Exercise materials.
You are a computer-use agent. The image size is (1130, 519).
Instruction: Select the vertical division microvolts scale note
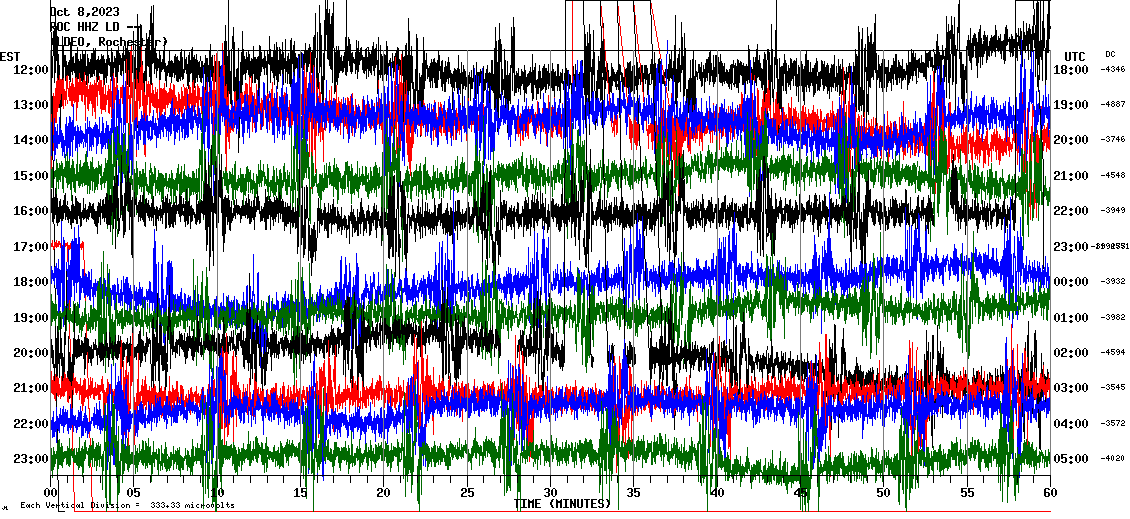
...
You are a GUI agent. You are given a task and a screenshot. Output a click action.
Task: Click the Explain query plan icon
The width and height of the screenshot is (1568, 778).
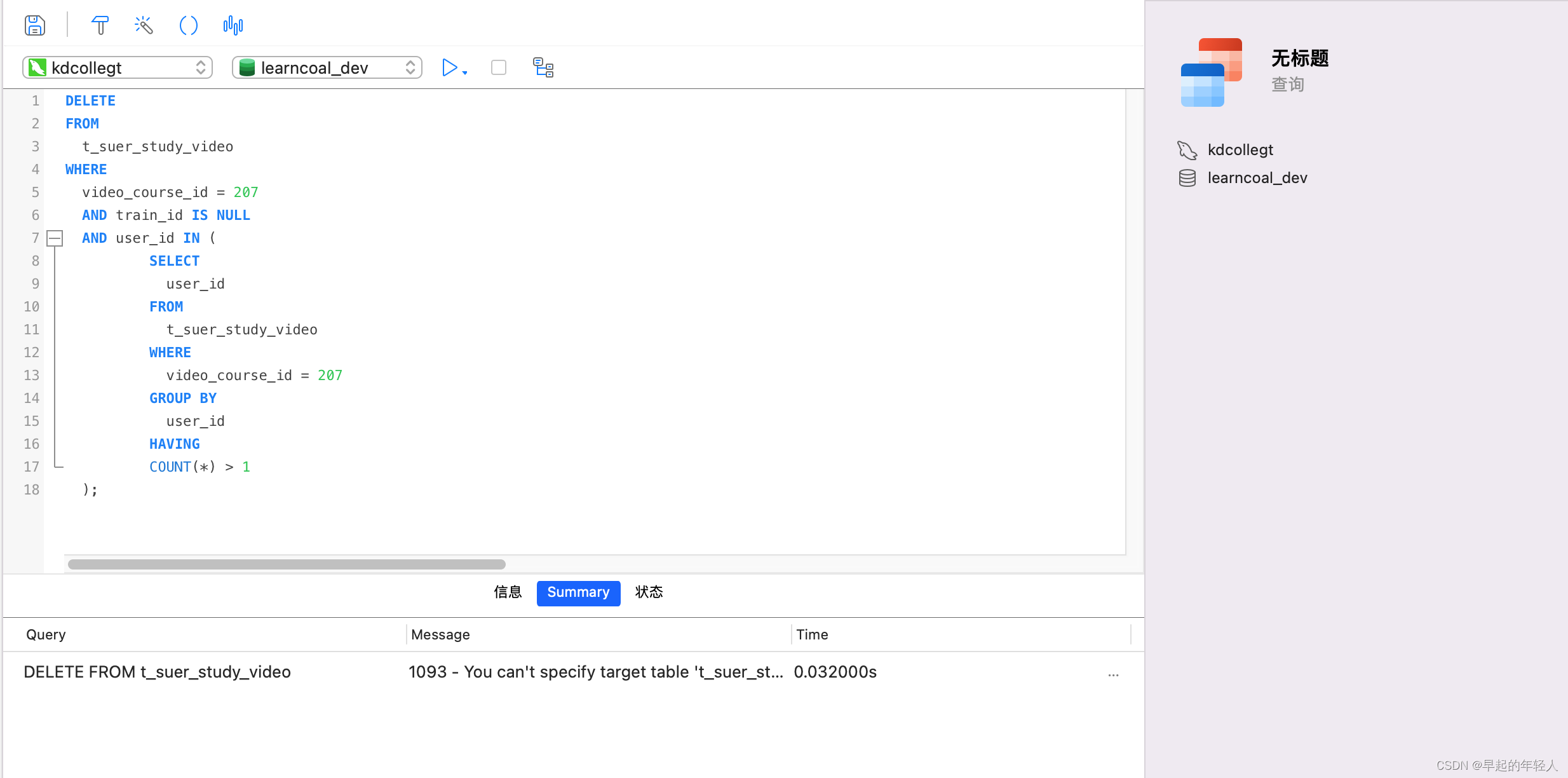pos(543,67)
* * *
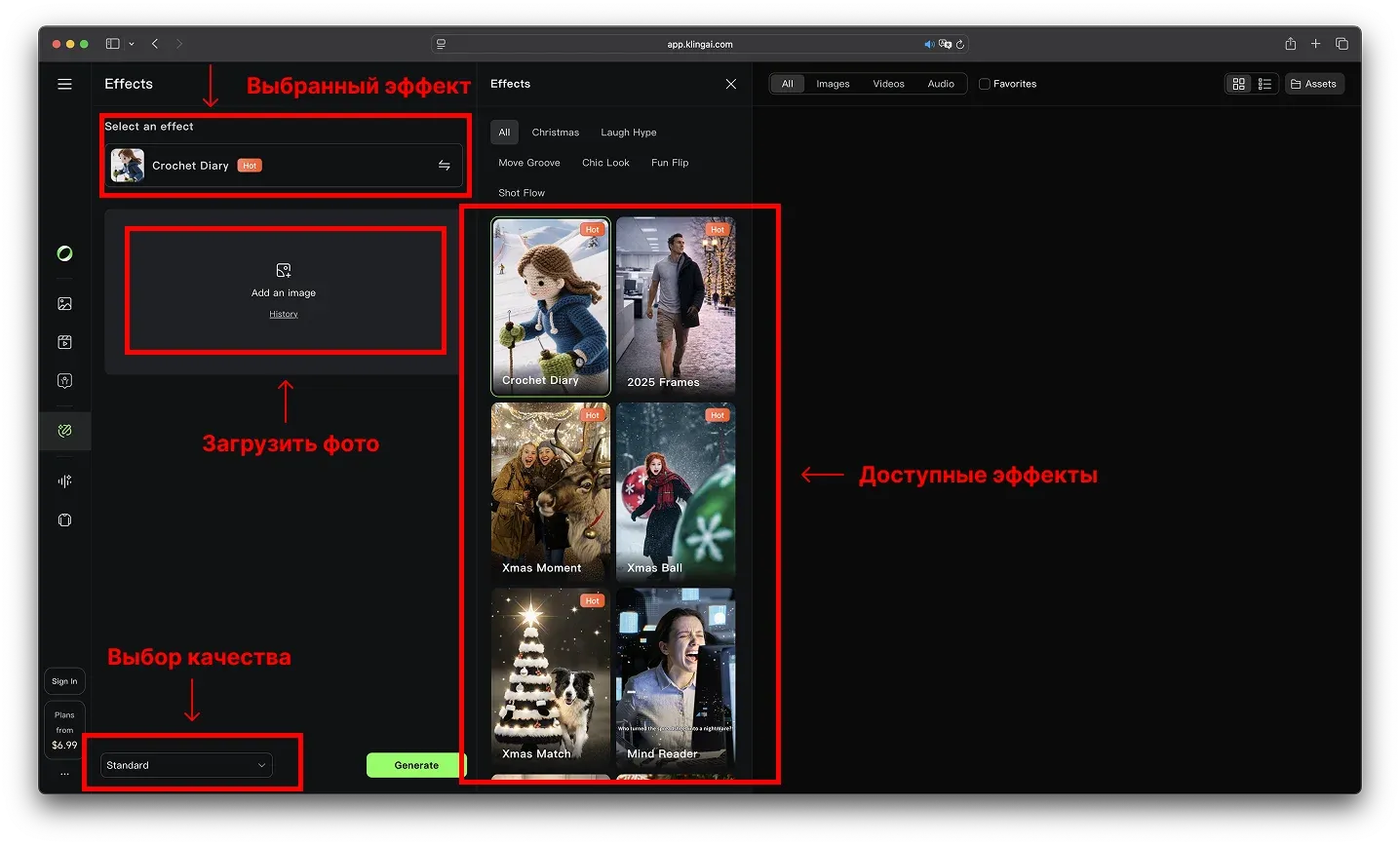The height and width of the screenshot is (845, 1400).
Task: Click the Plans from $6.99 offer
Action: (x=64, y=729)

Challenge. Transcribe word for word the lines of the material starting at the line that contains "You are a computer-use" and ending at the line that contains "Instruction: Select the", including both of those lines.

Task answer.
You are a computer-use agent. The image size is (1130, 519).
Instruction: Select the vertical division microvolts scale note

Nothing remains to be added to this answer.